Allais’ has pursued a conceit to reclaim these casually junked items in such a way as to resurrect or remind us of their origins as commodities. That he’s worked as a product photographer – shooting the fanfare birth of commercial goods – informs his approach to picturing these leavings coming to the end of their public existence. He tries to photograph what’s been discarded with the same care and attention – composing the picture so the objects sit level and centre to the viewer – as if they’re new and for sale. Colourful plastic lighters might pass as a fresh commodity if it weren’t for the surroundings in which they’re dumped: balanced on a wall, beneath a car, amidst leaves or tossed in a grubby gutter. Discarded banana skins wear their ‘end of the road’ state more obviously, they don’t lend themselves quite so readily to being pictured in the way they would’ve looked for their debut promotion shoot.

So, we’re invited to contemplate all this human made or human handled detritus in various states of atrophy. Allais’ apple cores in the street made me think of the genesis of littering, there were presumably no waste bins in the garden of Eden. A more subtle appreciation is perhaps to be found in the Japanese concept of ‘mono-no-aware’ meaning ‘an empathy towards things’ or ‘a sensitivity to ephemera’. This way of looking, thinking and feeling alludes to the impermanent transience of objects. We are surrounded by stuff in various states of decay. Thereby reminded of our own mortality and that most of what we discard will outlast us by thousands of years.

In organising his finds by type Allais draws our attention to subtle differences between similar objects: colour, particular aspect, material state, location etc. All of which contribute to the reading of both the work and the circumstances that created them. In a series featuring discarded Coke cans, for example, they are all left standing upright. Some are on a structure – wall, fence, gatepost, street furniture – which suggests they are ‘placed’ during the act of passing-by rather than tossed aside. Still images that recollect movement through the city. The photographer has obviously chosen to focus on and purposely collect these upright leavings, but their recurrence begs questions.
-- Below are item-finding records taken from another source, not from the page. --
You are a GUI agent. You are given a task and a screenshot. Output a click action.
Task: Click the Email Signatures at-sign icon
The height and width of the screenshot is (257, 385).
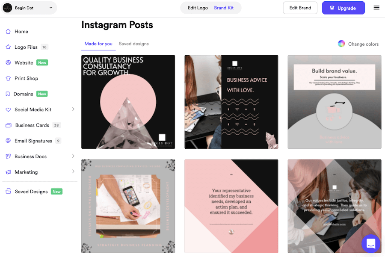8,141
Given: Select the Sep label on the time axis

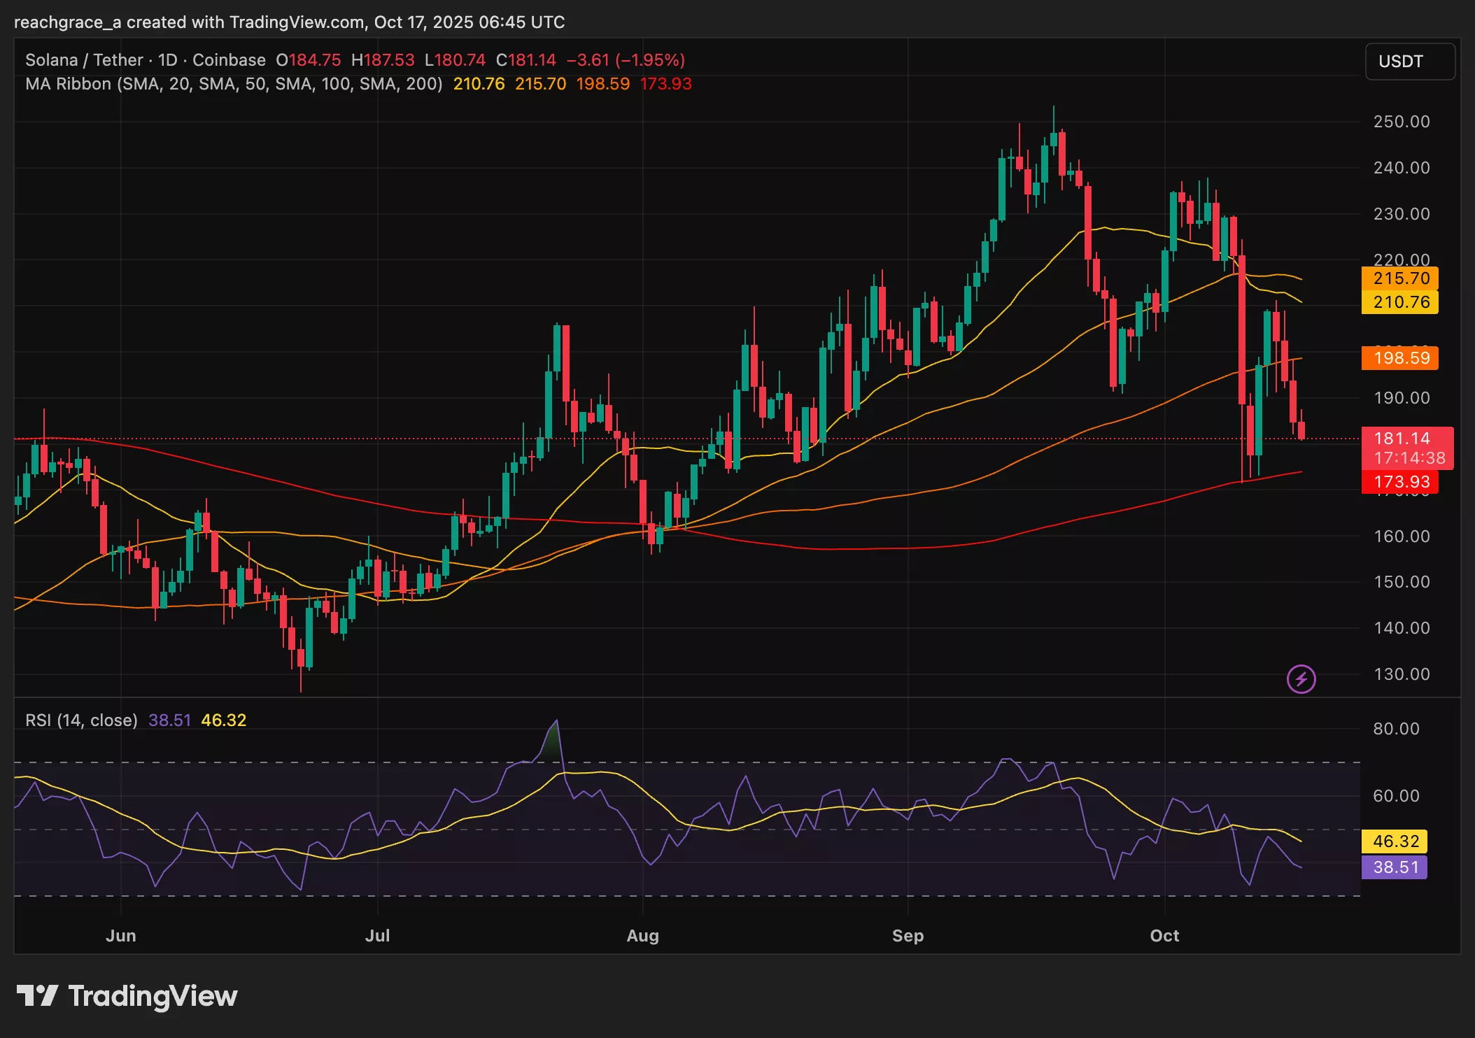Looking at the screenshot, I should click(x=908, y=935).
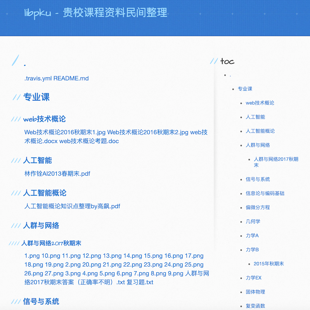
Task: Jump to 专业课 in the toc
Action: tap(245, 89)
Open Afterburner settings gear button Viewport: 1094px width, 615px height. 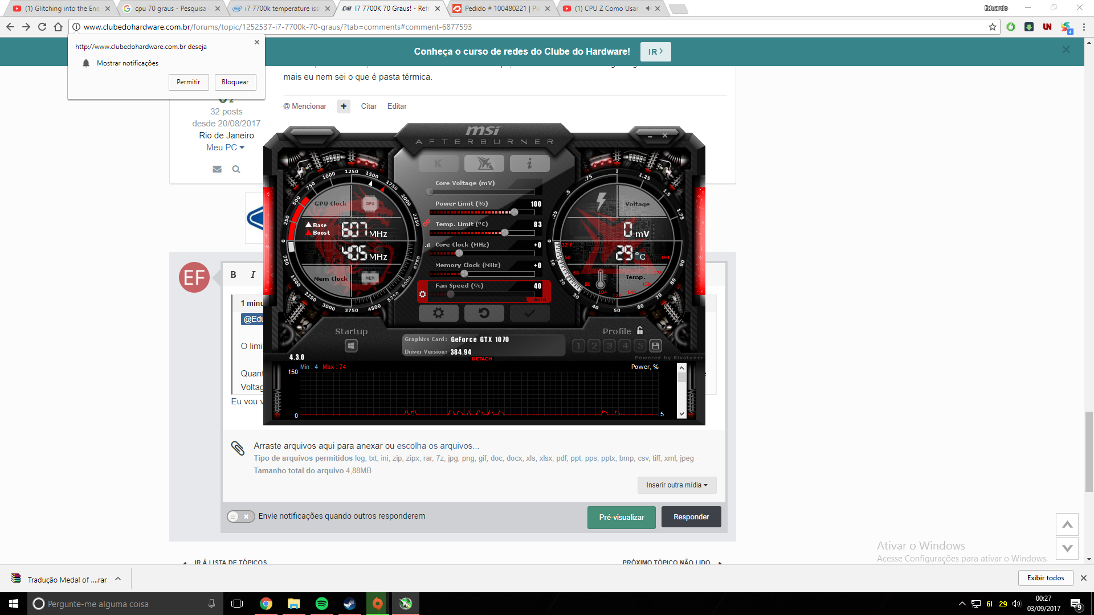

Coke cans left upright question the act of littering as a ‘mindless’ activity. Balancing your empty can on a wall is not quite the same as tossing a crisp packet out of a car window. One wonders if the care taken to position the cans is an odd form of atonement? Is the litterer somehow deflecting their disregard for the environment by paying at least some attention to placement rather than altogether thoughtless disposal?  Maybe they know what they’re doing is anti-social, lazy, so – whether altogether consciously or not – they ‘dress up’ their negligence with a tinge of order. Perhaps this is less ‘litter’ and more tactic on the part of the transgressor. The branded can, arch symbol of mass commodity culture has been co-opted as a marker, left as testament to the individual’s presence.
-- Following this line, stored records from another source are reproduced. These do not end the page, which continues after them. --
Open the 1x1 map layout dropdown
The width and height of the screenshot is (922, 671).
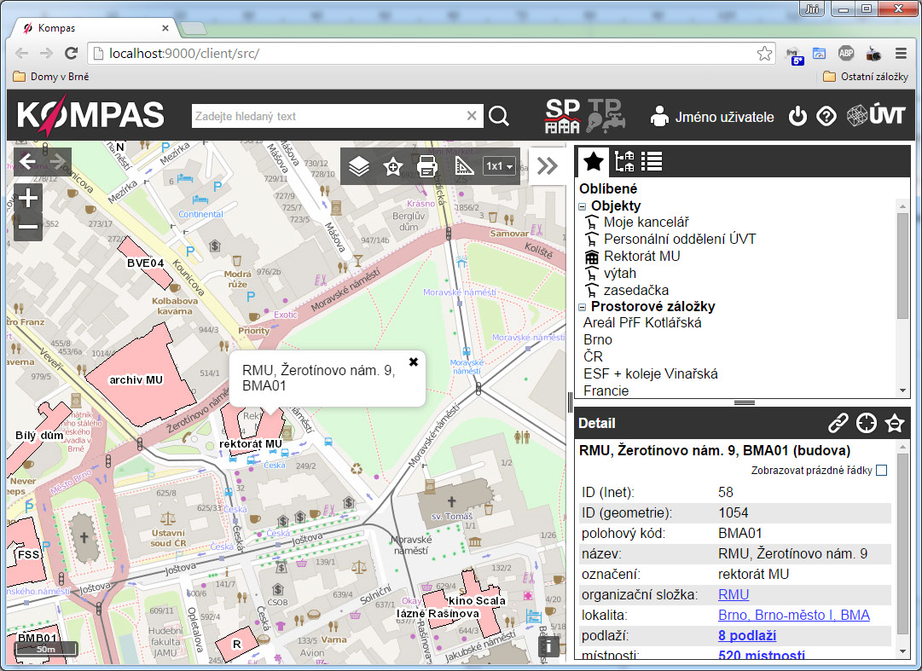[x=500, y=166]
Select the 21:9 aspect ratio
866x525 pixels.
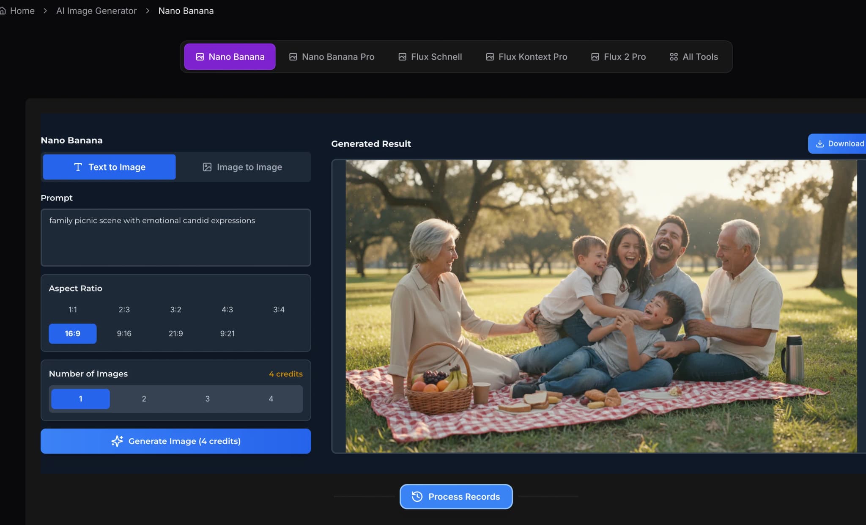[175, 334]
Allais’ ‘findings’ are pictured so that we see a good deal of their surroundings. This lends the objects photographed a sense that they are vulnerable to further movement, observes them as part of the variously mobile entanglement of human and non-human actors in our urban environment. Quite different to other albeit fine chroniclers of detritus who frame their observations from above, closely cropped as if the item ‘collected’ has been pinned, presented for ‘objective’ or ‘taxonomic’ consideration in the manner of a butterfly or moth. Allais’ photographs are less fixed, more moments in objects’ precarious journeys, images that aptly reflect our present times of anxiety and ambivalence.